Ну, что ж, похоже у нас большие затруднения. И так плохо, и эдак. Проблематика общества все более смещается в сторону проблем, нерешаемых ни в ходе политической борьбы, ни в ходе прямого народного голосования. Можно, конечно, смириться с тем, что эти проблемы придется все равно решать наугад, и если так, то какая в конце концов разница, кто их решает. Но если мы все-таки хотим снизить риск принимаемых решений или хотя бы добиться того, чтобы все в данном обществе в равной мере были готовы к ответственности за этот риск, то нам нужна процедура общественного выбора по ту сторону политики и плебисцита.
Проекты такой процедуры уже есть, например, идея экспериментальной демократии (Джон Дьюи) и делиберативной демократии. Но моей заметке приходит конец, и я не буду развивать ее в эту сторону. Вместо этого, обращу внимание на то, что среди проблем, которые сейчас выходят в центр публичных дебатов, но с трудом политизируются, оказывается тематика, связанная с концептуализацией национального суверенитета, то есть поиска национально-государственной стратегии в процессе глобализации. Это миграции, свобода торговли, интеграция, сепаратизм. «Брексит» как раз и находится в узле этой тематики и, таким образом, бросает свет на глобальный социогенез. Им мы и займемся в следующий раз.

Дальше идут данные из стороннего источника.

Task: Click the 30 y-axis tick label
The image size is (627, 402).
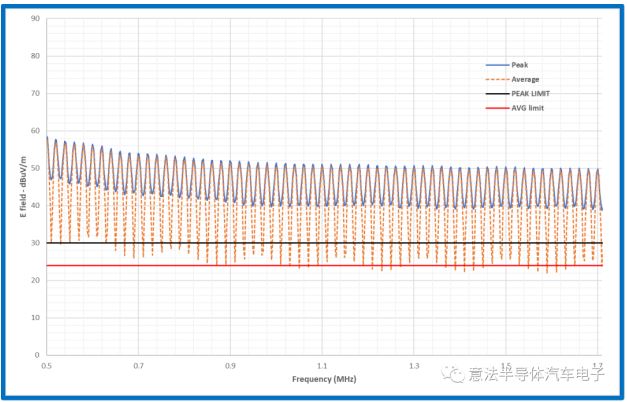Action: click(36, 243)
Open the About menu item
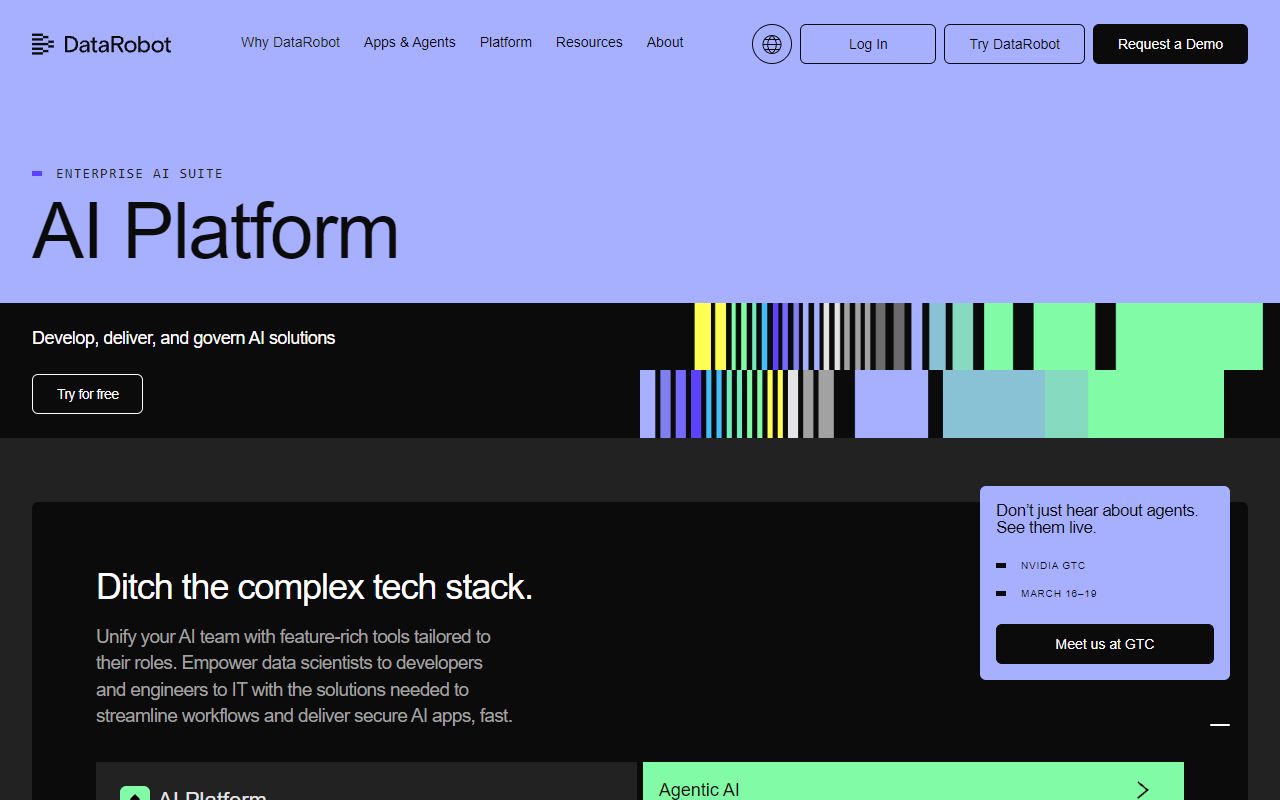1280x800 pixels. (665, 42)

[1] McFarlane J. The Financial Sector Must Look Ahead to Remain a World Leader (www.telegraph.co.uk/business/2016/08/07/the-financial-sector-must-look-a…).

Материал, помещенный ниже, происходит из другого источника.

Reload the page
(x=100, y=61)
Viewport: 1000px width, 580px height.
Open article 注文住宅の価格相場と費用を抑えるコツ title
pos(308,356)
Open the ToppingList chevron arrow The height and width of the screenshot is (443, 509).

[2] Это некоторое упрощение. Какой-то компромисс возможен всегда, если стороны к этому готовы. Даже в случае смертной казни: к ней можно приговаривать, но приговор никогда не исполнять.
[3] И почти легли. Когда я пошел спать, подсчет голосов отдавал победу еврофилам – а утром оказалось наоборот. Результат перевернули голоса, подсчитанные буквально в последние два часа.

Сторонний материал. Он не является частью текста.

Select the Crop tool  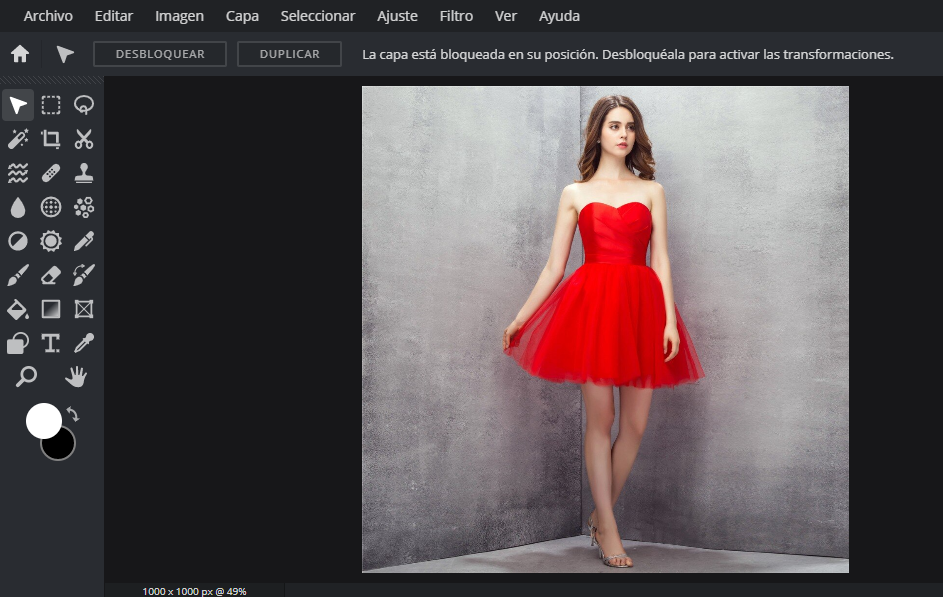51,139
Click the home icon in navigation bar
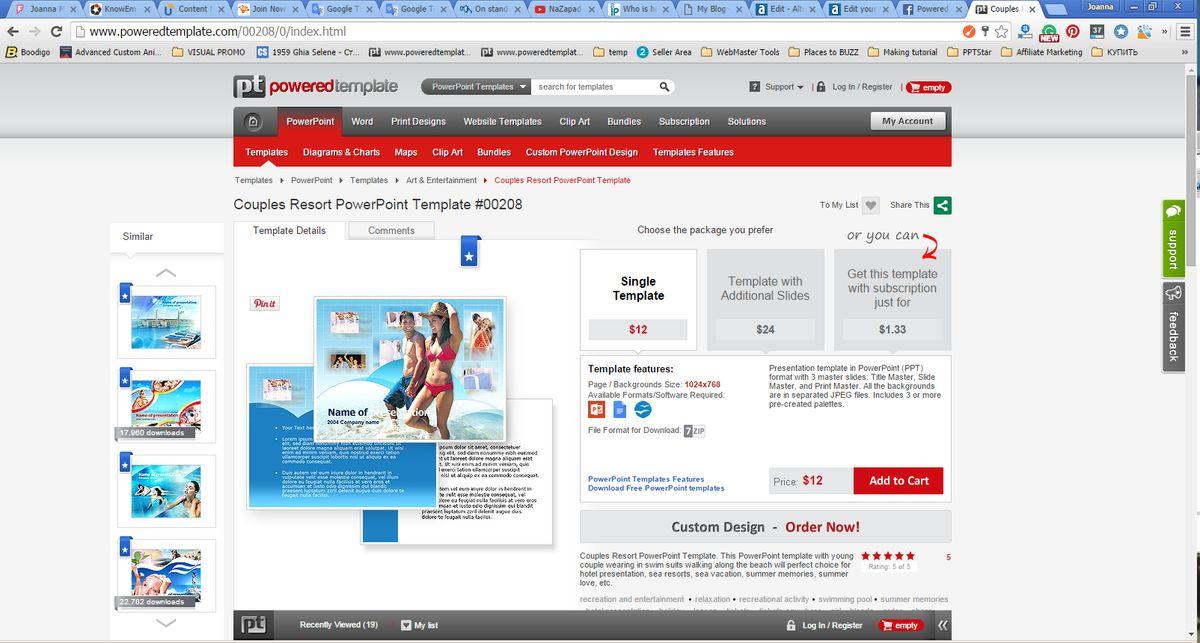The height and width of the screenshot is (643, 1200). [254, 122]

[4] Есть школа, уверяющая, что в России так обстояло дело на протяжении всей ее истории после отмены крепостного права. Был, конечно, классовый конфликт между помещиками и крестьянами, но не вполне ясно, насколько он был центральным, и во всяком случае по мере того, как вытеснялся на периферию, новым центральным конфликтом становился не новый классовый конфликт, а именно конфликт между властью и обществом.
[5] Необходима методика формулировки вопроса к публике. Предстоит определить право или обязанность правительства проводить референдумы. И право парламента отменять референдумы. И право публики требовать референдума. И право правительства опротестовывать результаты референдума. Разделить референдумы на проводимые до принятия решения и референдумы по отмене ранее принятых решений. Разделить всенародные и секторальные референдумы. И так далее.